On Sunday,11th April, I hiked up to JA/AT-018 Mt.Daibutsudake. Snow remained there and I had to walk along the abandoned road for 3 hours to the mountain foot.
It took me 3 more hours to the mountain top from there as I had to find good crossing points over two small rivers.(busy and no photos,sorry)
The weather was fine and my activation was successful on 40m CW with 16 QSOs.
On my way back,I put on my crampons as I felt that the snow became unstable and slippy on the steep face.
With crampons I could walk fast and easy, so I kept on walking with crampons on to the crossing point over the small rivers.(no photos)
After I had crossed the last small river, when I made a few kick-steps on the snow wall, the wall collapsed all of a sudden. I felt my left crampon hit my right leg.
As soon as I crawled up on the snow wall,I rolled up my pant and found that my sock was red with blood. Even though the Rolling Stones’ “Let it bleed” is one of my favorite albums,I couldn’t leave it this time.The wound was about 5~6cm wide and deep enough to see the muscle.
So I checked that the scar was not dirty and put on the Hydrocolloid plaster, and tied up with my towel firmly.
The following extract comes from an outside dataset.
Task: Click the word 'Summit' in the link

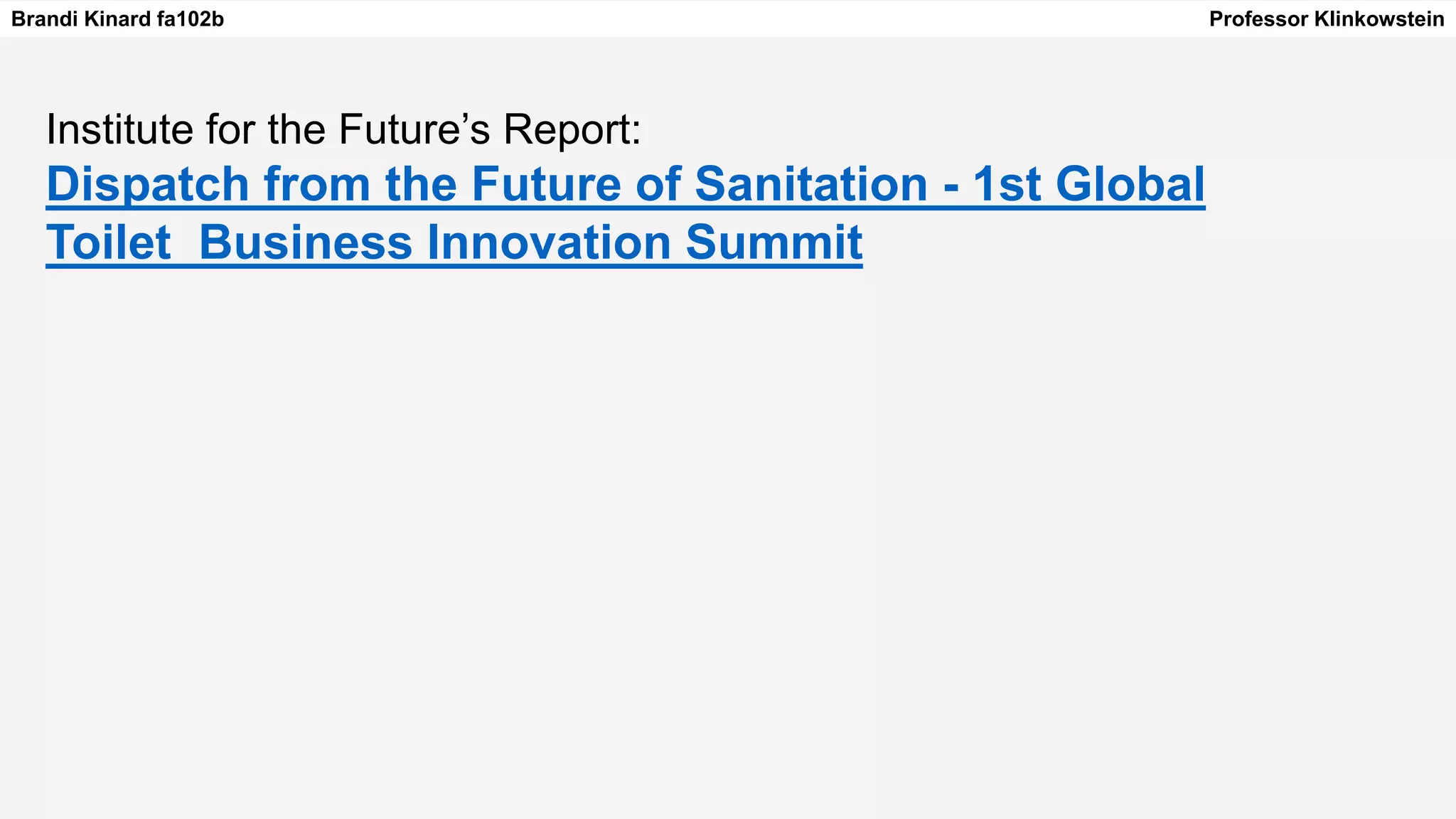Action: pyautogui.click(x=774, y=242)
Very slowly I stood up and checked that my right leg was movable. I was sure of my victory to myself at this point because I have read the story about Doug Scott who climed on The Ogre in 1977 and broke both ankles at over 7000m. He crawled on his hands and knees all the week-long descent to the base camp alive.
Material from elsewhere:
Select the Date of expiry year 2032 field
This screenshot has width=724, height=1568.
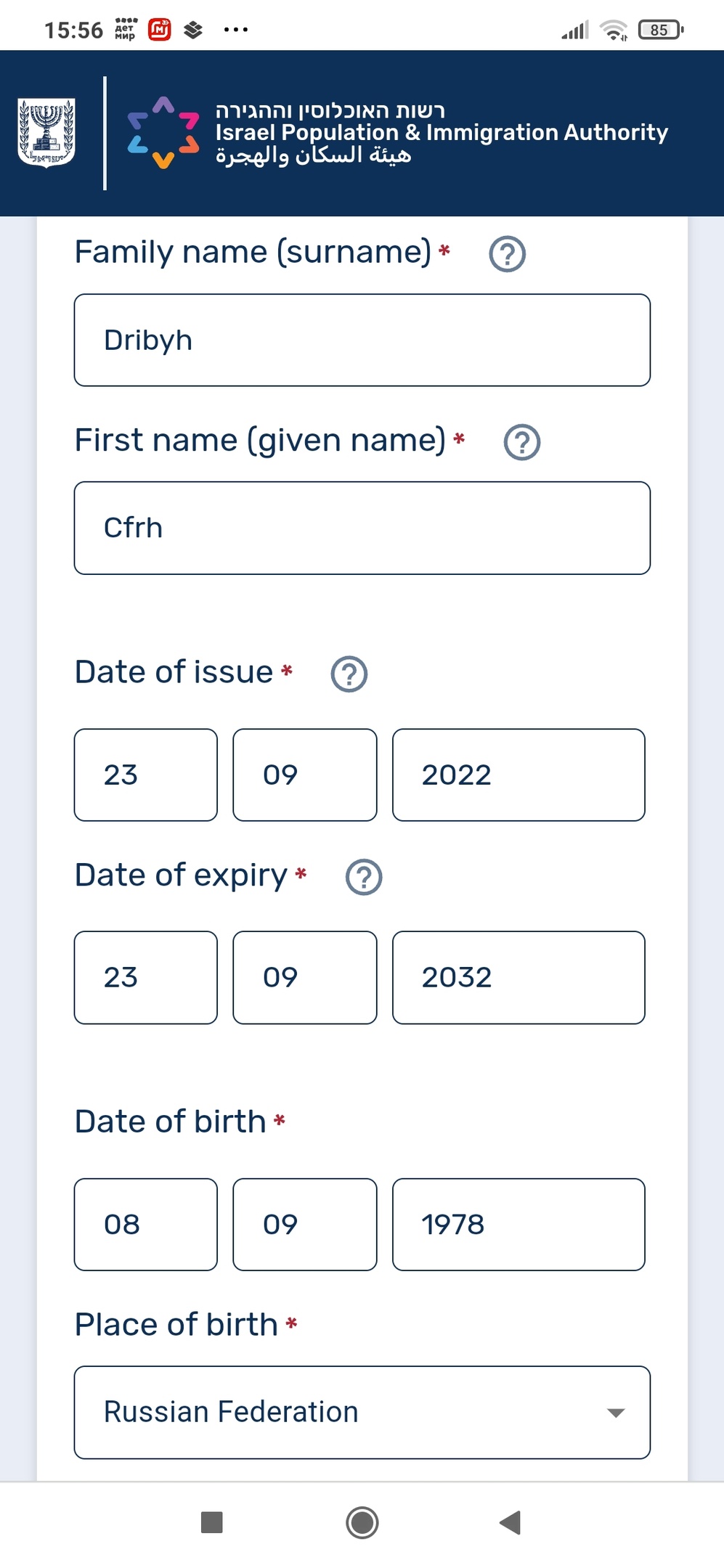coord(518,977)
It took me an hour to the mountain foot point and 3 more hours walk along the snowy mountain road in the dark to my car.There are a lot of bears in this area but as I was screaming with pain every 2 minuites,I could keep animals away.
Thanks to the Hydrocolloid plaster,I could stand 2 more hours’ drive home with little pain.
And thanks to Doug Scott and Chris Bonington, of course.